Erstmals in der Kunstgeschichtsschreibung liegt eine systematische Übersicht über die Darstellung der Nacht in
ihren vielfältigen Erscheinungsformen, Attributen und Verknüpfungen im Zeitraum vom Alten Orient über Ägypter,
Griechen, das römische Weltreich, Frühchristentum, Mittelalter und Renaissance bis zum Barock vor. Eine
Fortsetzung, die von der Aufklärung und Romantik bis zur Moderne reicht, ist geplant.

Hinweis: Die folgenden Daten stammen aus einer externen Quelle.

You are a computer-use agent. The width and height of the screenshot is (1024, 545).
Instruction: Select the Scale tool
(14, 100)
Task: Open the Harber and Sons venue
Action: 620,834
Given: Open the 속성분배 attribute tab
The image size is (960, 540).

Trotz der Gliederung in historische Abschnitte nach deren zeitlicher Reihenfolge mußte der methodischen Vielfalt
durch fachübergreifende und gründliche Studien von Einzelphänomenen Rechnung getragen werden. Deshalb sind
auch Gesichtspunkte aus vielen Nachbarwissenschaften berücksichtigt. Nachtdarstellungen sind weit über ihre
ästhetische Funktion hinaus mit religiösen, philosophischen, astrologischen und theologischen Vorstellungen
verbunden, z.B. wurde die Nacht in der Antike als das - weibliche - Urprinzip verstanden, aus welchem der
männliche Tag entsprang. Mannigfach wie ihre Erscheinungsformen sind auch ihre Farben. Die Barockzeit sah die
Nacht nicht wie frühere Epochen blau oder schwarz, sondern braun. Die Nacht kann als Personifikation erscheinen
oder als "natürliche" Nacht, etwa in Form einer Mondlandschaft. Das älteste bisher bekannte "Nachtstück" in
Gestalt eines Fischerboots auf einem See mit Schilfrohr und Mondsichel ziert ein vorbabylonisches Siegel aus dem
frühen 3.Jahrtausend v.Chr. Nacht kann positive Aspekte des Lebens meinen, steht aber auch für bedrohliche
Mächte (Tod, Hexenkunst, Alptraum) und niedere Triebe (primitive Erotik). Mitunter kann - wie beim Schlaf -
auch beides zutreffen. Nacht und Licht gehören zusammen. Indem der durch eine Lichtquelle in nachtdunklem
Raum erzeugte Schatten nachgezeichnet wurde, entstand nach altem Glauben die bildende Kunst. Zu den neu
erarbeiteten Erkenntnissen gehört vor allem der in der Renaissance als Bildthema beliebte Nachtfleiß, das
nächtliche Schaffen von Fürsten, Künstlern und Wissenschaftlern, die sich damit über die gewöhnliche Masse
erheben. Zahlreiche Werke bedeutender Künstler sind nicht nur überblicksmäßig geordnet, sondern nach
Kategorien untersucht und erläutert, u.a. Michelangelo ("...ich bin ein Kind der Nacht"), Raffael, El Greco, Rubens
und Caravaggio. Darüber hinaus erweitern etliche bisher wenig oder nicht bekannte Gemälde, Graphiken und
Bildhauerarbeiten den Blickwinkel.
Während die Forschungsarbeiten zum Projekt noch im Gang waren, ergab sich die Möglichkeit zu Kooperation bei
einschlägigen Ausstellungen und Rundfunksendungen. In den Katalogbeiträgen von B.Borchhardt ("Die Nacht",
München 1998; "Nightscapes", Ulm 2001) sind wichtige Erkenntnisse in kurzer Form zusammengefaßt.